Lines of data:
--- START ---
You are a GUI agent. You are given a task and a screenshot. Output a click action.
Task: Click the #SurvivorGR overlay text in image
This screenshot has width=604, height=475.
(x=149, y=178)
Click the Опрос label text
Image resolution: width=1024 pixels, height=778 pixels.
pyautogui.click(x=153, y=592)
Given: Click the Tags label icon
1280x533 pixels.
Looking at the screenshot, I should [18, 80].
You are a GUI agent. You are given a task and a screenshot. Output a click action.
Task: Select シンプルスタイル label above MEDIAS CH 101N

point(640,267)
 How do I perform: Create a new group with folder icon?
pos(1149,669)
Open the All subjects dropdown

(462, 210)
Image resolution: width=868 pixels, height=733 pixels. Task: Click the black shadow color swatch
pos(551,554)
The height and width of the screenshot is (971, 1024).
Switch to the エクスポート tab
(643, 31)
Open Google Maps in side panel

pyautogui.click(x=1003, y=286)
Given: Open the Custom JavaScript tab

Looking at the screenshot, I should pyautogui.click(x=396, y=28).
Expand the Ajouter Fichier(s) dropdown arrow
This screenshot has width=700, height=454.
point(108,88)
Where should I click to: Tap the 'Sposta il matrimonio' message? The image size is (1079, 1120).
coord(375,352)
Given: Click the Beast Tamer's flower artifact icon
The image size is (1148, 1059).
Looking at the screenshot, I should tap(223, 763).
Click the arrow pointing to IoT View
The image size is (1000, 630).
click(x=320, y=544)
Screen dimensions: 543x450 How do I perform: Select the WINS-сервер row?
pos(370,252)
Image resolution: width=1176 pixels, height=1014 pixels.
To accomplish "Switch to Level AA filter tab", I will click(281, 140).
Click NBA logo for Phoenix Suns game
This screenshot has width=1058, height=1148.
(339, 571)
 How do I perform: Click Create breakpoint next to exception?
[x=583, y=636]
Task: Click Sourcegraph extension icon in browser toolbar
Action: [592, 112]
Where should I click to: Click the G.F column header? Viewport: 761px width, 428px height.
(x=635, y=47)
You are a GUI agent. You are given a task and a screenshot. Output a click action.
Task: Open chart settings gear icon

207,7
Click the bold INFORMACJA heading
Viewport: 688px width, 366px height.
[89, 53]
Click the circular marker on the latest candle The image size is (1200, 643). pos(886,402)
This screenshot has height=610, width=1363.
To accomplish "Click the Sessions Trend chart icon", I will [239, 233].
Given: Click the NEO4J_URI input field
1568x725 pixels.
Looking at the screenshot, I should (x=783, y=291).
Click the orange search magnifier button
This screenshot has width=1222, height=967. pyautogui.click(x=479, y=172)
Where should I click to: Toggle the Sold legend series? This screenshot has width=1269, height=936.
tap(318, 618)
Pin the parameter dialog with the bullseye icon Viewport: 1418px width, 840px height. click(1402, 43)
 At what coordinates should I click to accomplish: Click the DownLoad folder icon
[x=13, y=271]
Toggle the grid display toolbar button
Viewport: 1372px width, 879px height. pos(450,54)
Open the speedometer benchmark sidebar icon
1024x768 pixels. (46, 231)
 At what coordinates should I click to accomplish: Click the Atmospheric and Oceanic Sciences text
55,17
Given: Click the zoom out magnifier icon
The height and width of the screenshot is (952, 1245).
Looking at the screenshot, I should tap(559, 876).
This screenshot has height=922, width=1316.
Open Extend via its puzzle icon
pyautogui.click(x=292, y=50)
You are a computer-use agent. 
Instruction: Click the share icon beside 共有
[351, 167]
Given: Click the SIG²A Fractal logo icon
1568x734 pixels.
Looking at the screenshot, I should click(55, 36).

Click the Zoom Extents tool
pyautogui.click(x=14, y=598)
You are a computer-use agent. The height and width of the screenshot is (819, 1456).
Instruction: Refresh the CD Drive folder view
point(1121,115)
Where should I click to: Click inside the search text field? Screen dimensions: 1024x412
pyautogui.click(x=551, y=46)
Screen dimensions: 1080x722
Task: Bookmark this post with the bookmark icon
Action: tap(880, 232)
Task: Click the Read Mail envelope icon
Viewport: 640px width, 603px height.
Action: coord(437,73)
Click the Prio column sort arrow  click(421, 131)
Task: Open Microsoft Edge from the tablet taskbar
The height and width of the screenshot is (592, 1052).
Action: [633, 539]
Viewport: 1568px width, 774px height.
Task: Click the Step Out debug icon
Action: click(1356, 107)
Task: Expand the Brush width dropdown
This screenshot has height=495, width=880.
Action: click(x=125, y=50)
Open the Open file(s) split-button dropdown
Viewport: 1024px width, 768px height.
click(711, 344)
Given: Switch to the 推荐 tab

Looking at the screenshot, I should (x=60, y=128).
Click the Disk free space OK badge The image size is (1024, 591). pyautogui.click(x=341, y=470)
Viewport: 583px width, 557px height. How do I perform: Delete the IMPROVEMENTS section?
--- END ---
> _Directive_
Show every line of the material that contains the string "search", copying each such line in full.

> _Reply_
Click the orange search magnifier button
Where should I click to: Click inside the search text field? Screen dimensions: 1024x412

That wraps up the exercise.